→ SELECTED EXTRACT:
Some person that I knew personally died and they set aside some nonzero amount of money and physical property to me in their will. How would this work before the advent of a central legal authority and bureaucracy?
As always, it depends on where and when you are. Starting in the 12th century and much more definitely in the 13th century, and especially in urban areas, you’d simply go to a notary like you would today and have a document written up.
Before that, the concept of legal written documents did exist, but something like a will probably wouldn’t be written down, it would most likely be an oral contract. You would simply tell your family and friends what you wanted, and hopefully they’d do it. They could also swear solemn oaths on religious books or relics of saints, to add weight and certainty. If there was still a dispute about what was supposed to happen, the church or a local secular authority could conduct an investigation and hopefully figure out who swore to do what.

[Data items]
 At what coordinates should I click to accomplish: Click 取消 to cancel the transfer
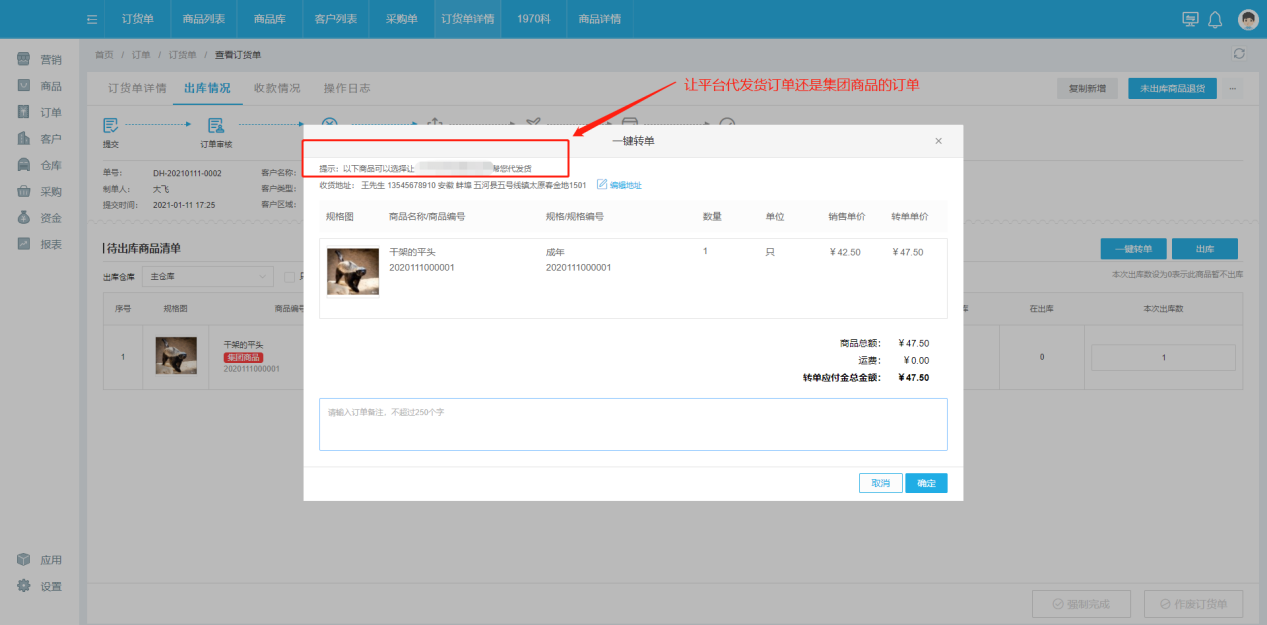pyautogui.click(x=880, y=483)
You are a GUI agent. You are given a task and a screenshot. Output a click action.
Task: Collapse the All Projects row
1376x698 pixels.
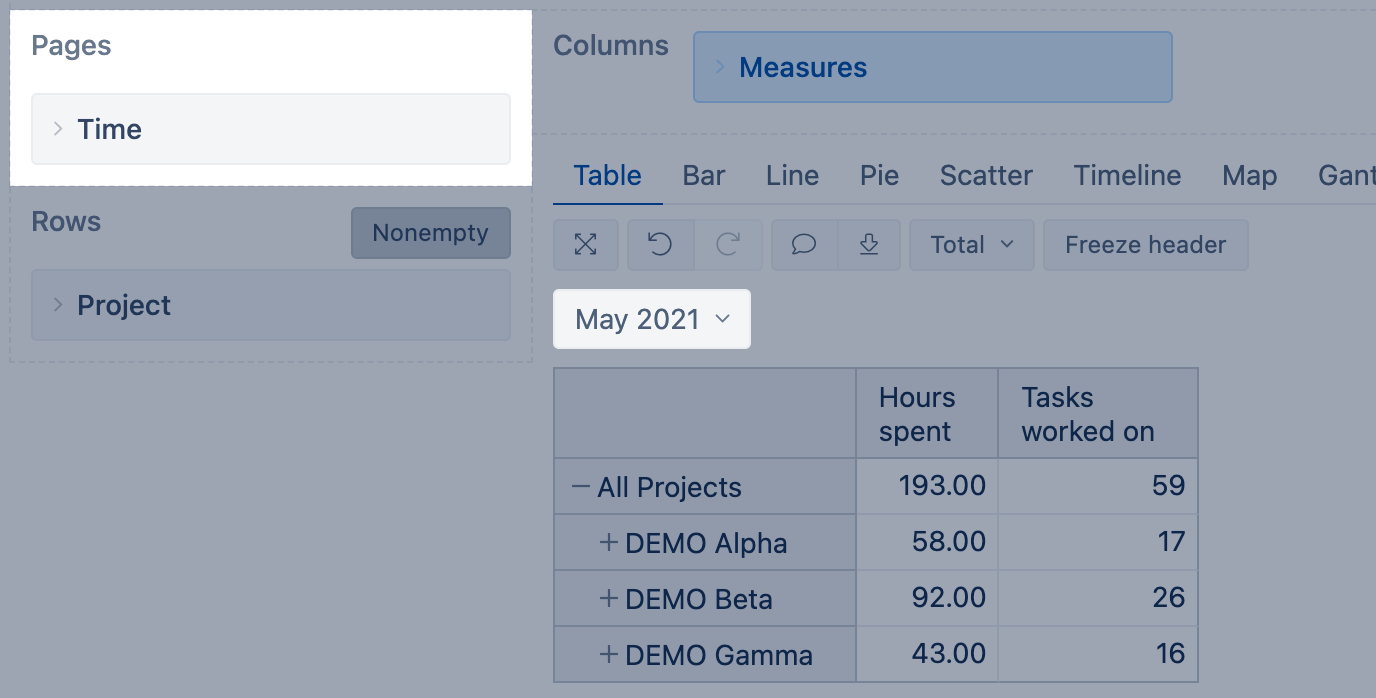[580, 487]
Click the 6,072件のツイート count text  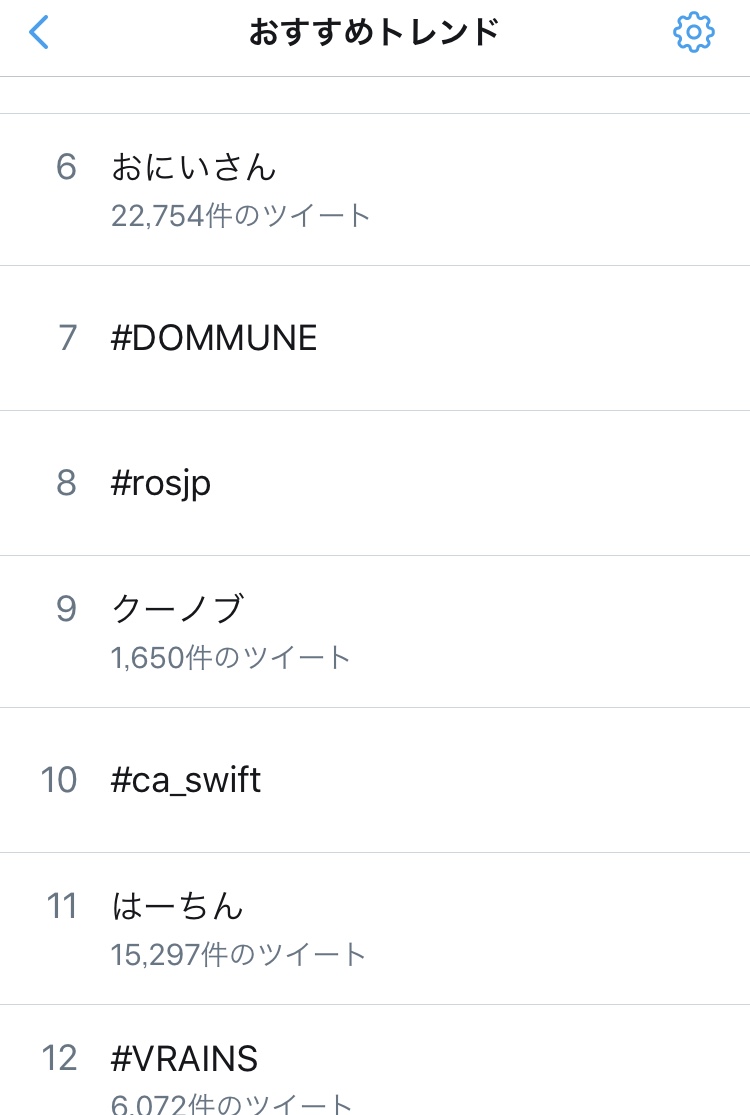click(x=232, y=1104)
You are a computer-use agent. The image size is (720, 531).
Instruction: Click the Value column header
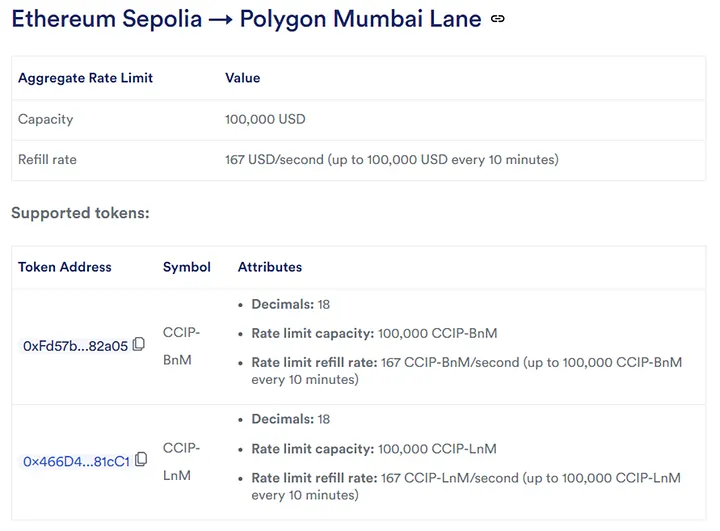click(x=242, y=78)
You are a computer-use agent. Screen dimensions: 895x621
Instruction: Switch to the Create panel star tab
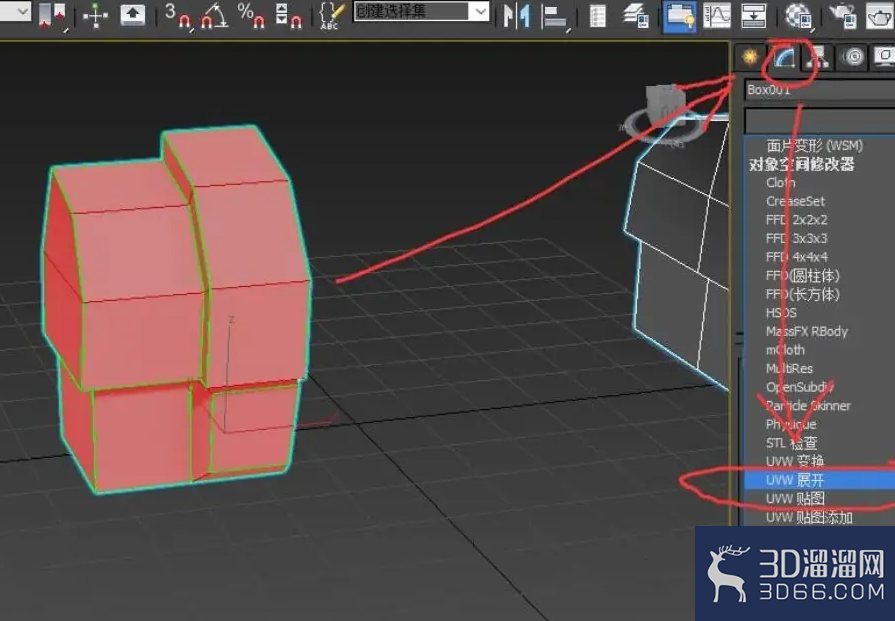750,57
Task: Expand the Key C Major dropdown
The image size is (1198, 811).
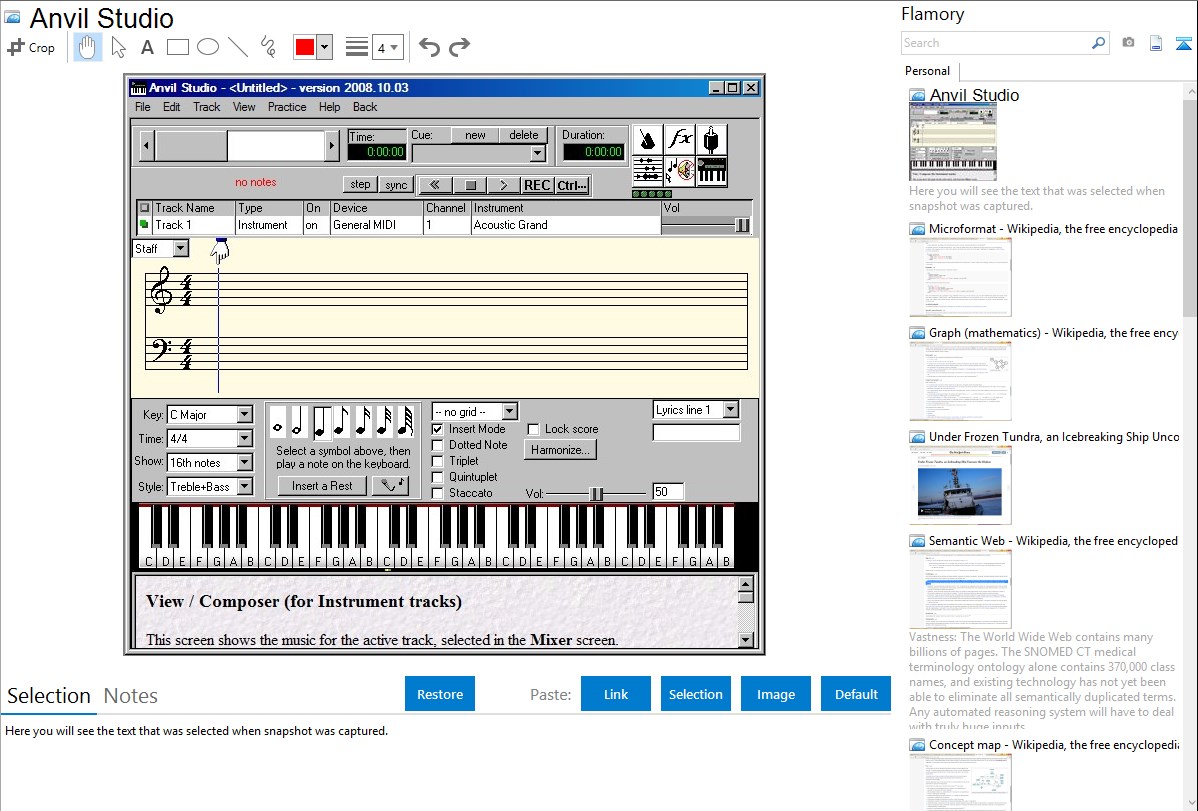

→ TO DO:
• A. Update the text on inheritance over the stretch from "Some person that" through "authority and bureaucracy?", putting "coins" in place of "money".
• B. Go on with the text on inheritance from the point where it stops.
None of the rows matter here.

→ RESULTS FOR THE EXERCISE:
• A.
Some person that I knew personally died and they set aside some nonzero amount of coins and physical property to me in their will. How would this work before the advent of a central legal authority and bureaucracy?

• B.
Couldn’t they lie about it though? Sure they could, but they probably wouldn’t, because their culture depended on memories being passed down over generations and on people keeping the oaths the they swore. In fact they sometimes were suspicious of written legal documents. If most people were illiterate and only a special class of scribes wrote things down, why should they necessarily trust a written document?
But gradually in the 11th and 12th centuries, written law became predominant. This was when universities began to be founded, and (especially in Italy and southern France) Roman law was “rediscovered” - well, it never really went away, but it began to be studied in greater detail, especially at the new University of Bologna. Students who were trained in Roman law, the canon law of the church, the Latin language, and classical Latin literature became a class of professional scribes and writers. Those who studied Roman law found it was great for a lot of different things, but especially for contract law - and now they had the vocabulary and the skills to apply Roman contract law to medieval situations.
At first, professional legal scholars were all priests or other members of the church (“cleric” and “clerk” come from the same Latin word). Clerks offered their services to royal (or other aristocratic) households first, which helped ensure that Roman legal principles took hold in the secular world as well the ecclesiastical world of the church and the university. But there were a lot of clerics, and they realized they could work for other secular, non-royal institutions as well - city governments, merchant communes, really anyone who needed a fancy legal framework to conduct their business.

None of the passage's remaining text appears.